Thoughts on my time at Siebel Institute of Technology
I intend to spend some time this week writing about the amazing four days I spent at the Seibel Institute of Technology, Chicago, IL, taking their Master of Beer Styles and Evaluation Course, which is a four day intensive course and everyone, I mean everyone, who is really into craft beer should take.
The 3 inch binder, the tip of the iceberg for the four days of content, was a fantastic road map for the lectures give by Lynn Kruger, Randy Mosher and Ray Daniels.
First the bad news; apparently I was still sufficiently congested as to not get the sensory experience. Keith Lemke even put some of the adultrants used to transform a simple beer into a “problem” beer right under my nose. I got nothing. Actually, I did detect more or less and, generally, where I was detecting it, but I couldn’t distinguish whatever it was. Oranges were perceived the same as rotten vegetables.
Someone suggested taking a decongestant, which I’m sorry I didn’t try. It would have been an interesting experiment. Plus I’m still stressing with the concern that I might simply not be that sensitive. I’ve certainly heard that from the women in my life!!!
However, Siebel does have these kits for doctoring beers to learn about off flavors. I’m going to get one and organize a tasting doctored beers here at the office.
Something that came up which really captured my imagination was Randy Mosher’s take on the tongue.

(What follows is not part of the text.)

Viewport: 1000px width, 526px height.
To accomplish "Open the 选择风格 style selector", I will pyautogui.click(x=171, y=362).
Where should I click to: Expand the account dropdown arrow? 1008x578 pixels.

In every tasting I’ve conducted, I’ve reviewed the geography of the tongue, the four basic tastes and their distribution around different segments of the tongue. Randy’s research revealed this idea came from the same group that brought you phreonolgy. Yes, bumps on the head.
Randy’s studies have uncovered six flavors. In addition to sweet, sour, salt and bitter, Randy has added umami and fat. Umami is an amino acid type that suggests aged meat, ripe tomatoes, and oily fish. (Yes, I’m challenged too, but this one is pretty exciting.)

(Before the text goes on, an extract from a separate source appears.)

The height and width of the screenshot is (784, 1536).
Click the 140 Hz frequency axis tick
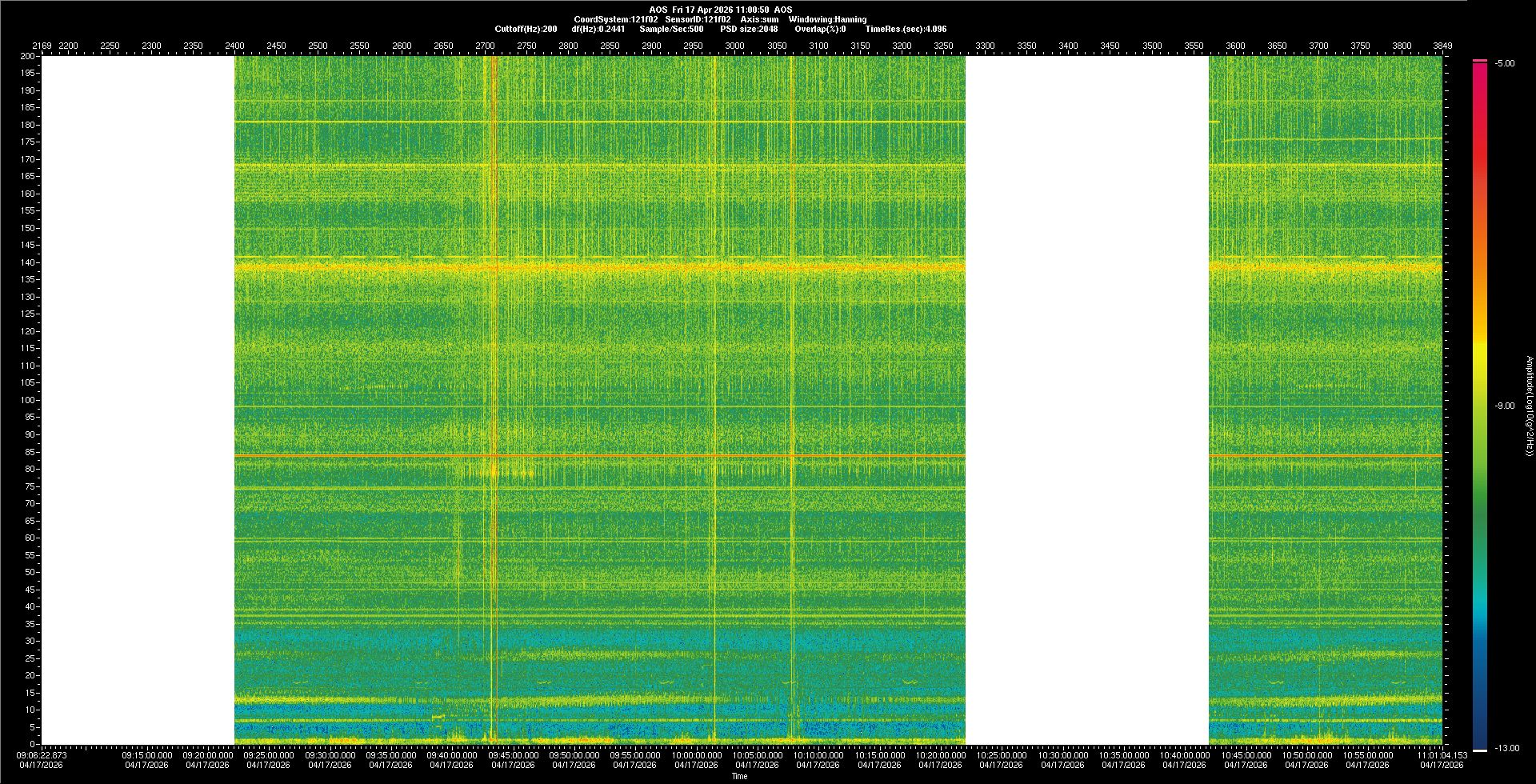coord(28,262)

Not only are there six, not four, flavors, but the geography of taste is also out the window as is the timing of taste perception. Generally, the whole tongue, along with the lips, cheeks and palate, can taste all six elements. Furthermore, salt and sour are the quickest and bitterness the slowest to be perceived. In other words, the flavor of beer has quite a wind-up.
As soon as you have a moment, get a hoppy beer and a malty beer and revisit how flavor hits your mouth, the location and the timing. Forget the idea of sweet up front, bitter in back, salt and sour to the sides. And forget the idea of a single perception. Hell, forget the idea of just the tongue and the throat.
See how the different beer elements sort out in your mouth and over what time interval. Imagine a cascade of different flavors stimulating all the parts of your mouth as it rolls through from your lips through to your throat.
As Randy says: “Pretty cool stuff!”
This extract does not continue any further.